Lara St. John was a typical two and a half-year-old—she wanted whatever shiny new toy her five year-old brother Scott had. But one day he came home with something that would influence the rest of her life.
“According to my mother, my brother came home one day with a little violin and I was the kind of younger sister who got quite jealous and screamed and yelled until I got one too,” says St. John.
Today, the Canadian-born St. John is one of the most popular violinists in the world, an international performer who has played with world-class musicians and orchestras all over the world. She will perform Antonio Vivaldi’s The Four Seasons with the South Florida Symphony (formerly the Key West Symphony Orchestra) for their inaugural season finale on Friday, April 23, at Broward Center in Fort Lauderdale.
St. John has her own take on Vivaldi’s most famous piece, which is a wedding favorite and has been used in a slew of films.
“I think there’s a lot that can be done with it that often isn’t,” says St. John. “It’s incredibly descriptive, with the violinist basically imitating different things—the nightingale, the summer storm, the shepherd bemoaning his fate, teeth chattering as people slip on the ice. Vivaldi manages to bring all this out with just some strings and a solo violin. I tend to go on the extremely descriptive side of The Four Seasons.”
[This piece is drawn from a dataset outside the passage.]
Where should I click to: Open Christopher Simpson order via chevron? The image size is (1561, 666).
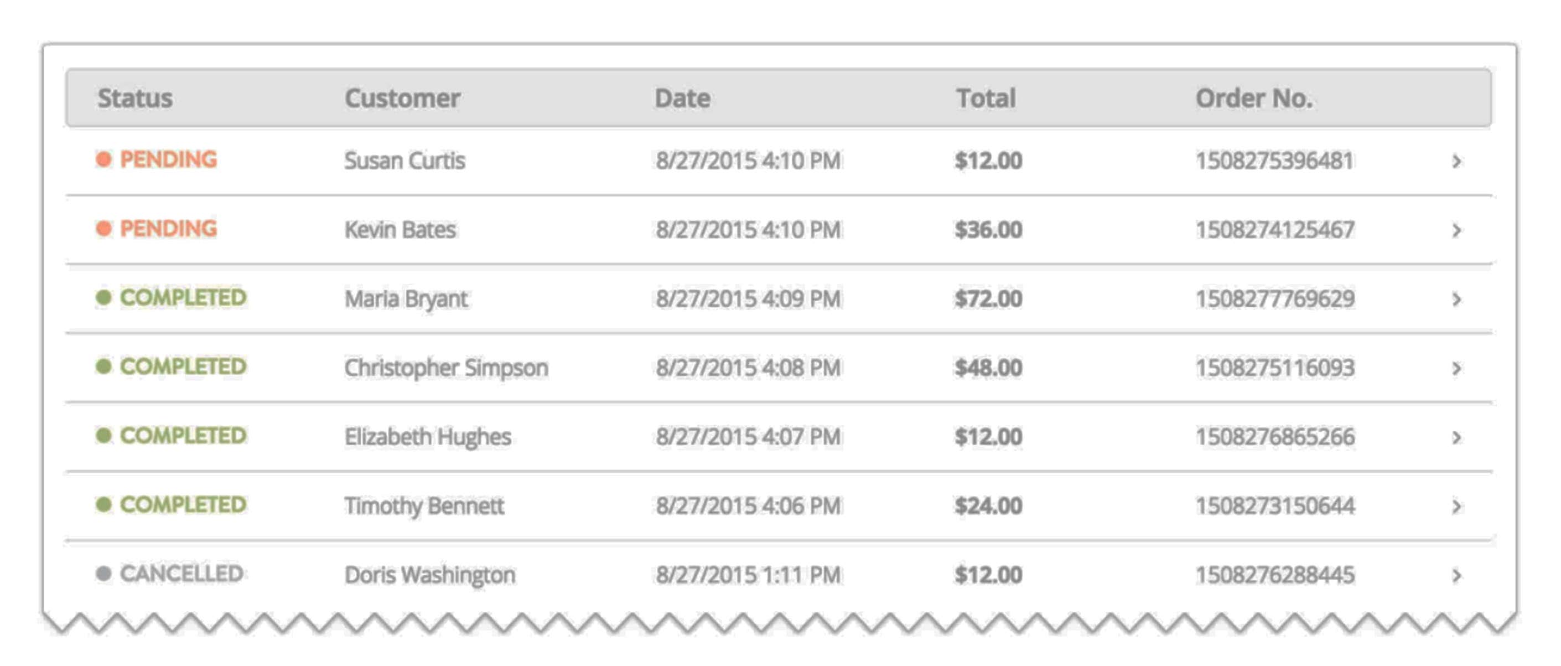pyautogui.click(x=1456, y=368)
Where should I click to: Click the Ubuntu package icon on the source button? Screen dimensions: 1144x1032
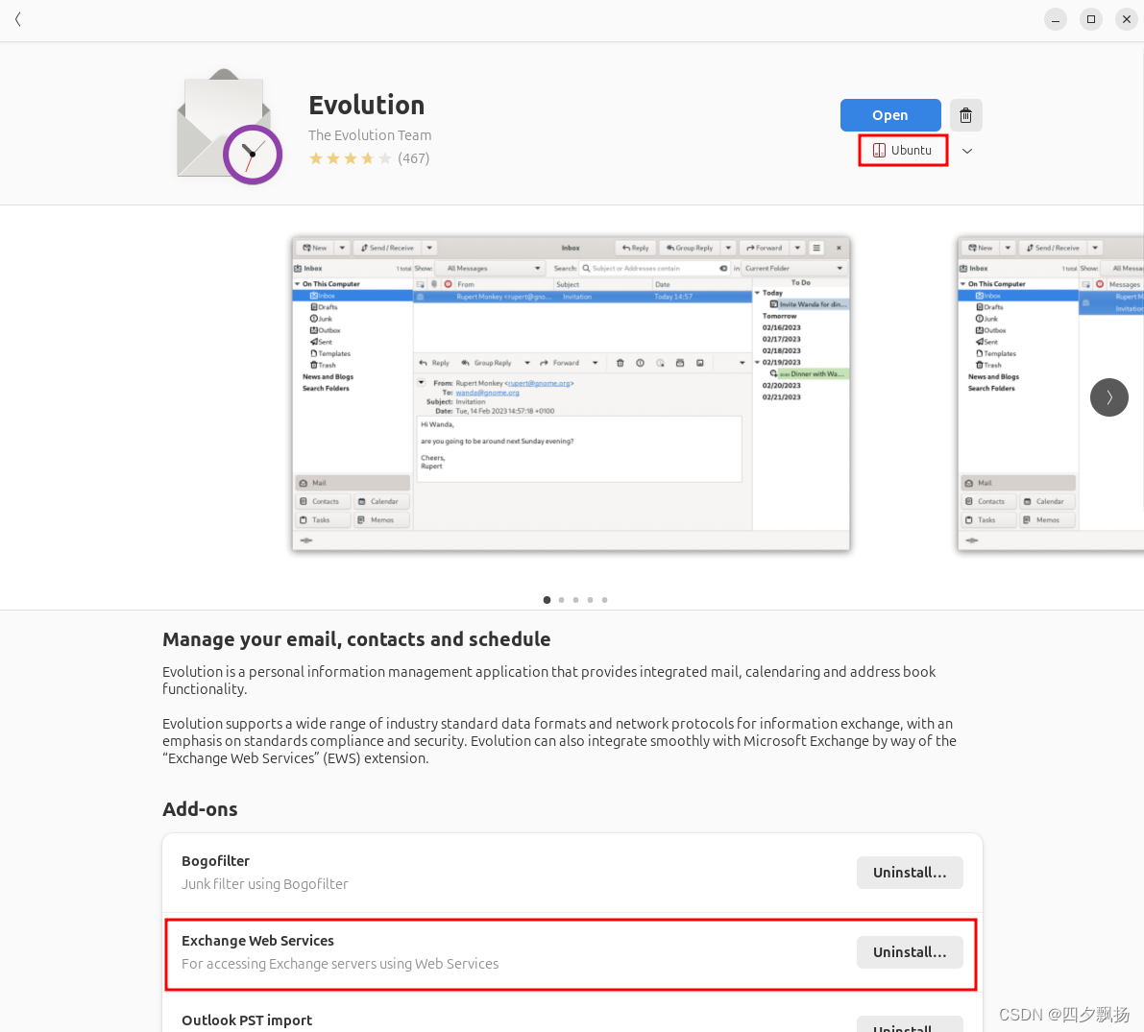(879, 150)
While jealousy got her started on the violin, natural talent made her stick with it.
“The violin is something you can start young, because they do make very small ones, as opposed to, say, a bassoon or a tuba,” says St. John. “My brother and I have always had fights about whether or not it’s in-born or not, but we both have perfect pitch and really good memories for music, so it just seemed like the natural thing to do.”
The siblings don’t come from a particularly musical family, although St. John says that her father “strummed away on a guitar” and Mom played some “mediocre piano” while she and her brother were growing up.
“It’s kind of an anomaly,” say St. John. “In fact, in the music world, as far as we know, we are the only siblings who are at this level who don’t come from a musical family.”
St. John began performing when she was four years old, and made her European debut at 10. “I tried to quit a couple of times when I was a teeny-bopper, but I always ended up going back,” says St. John. “I can’t live without music. To me it’s not so much the violin, it’s all about the music.”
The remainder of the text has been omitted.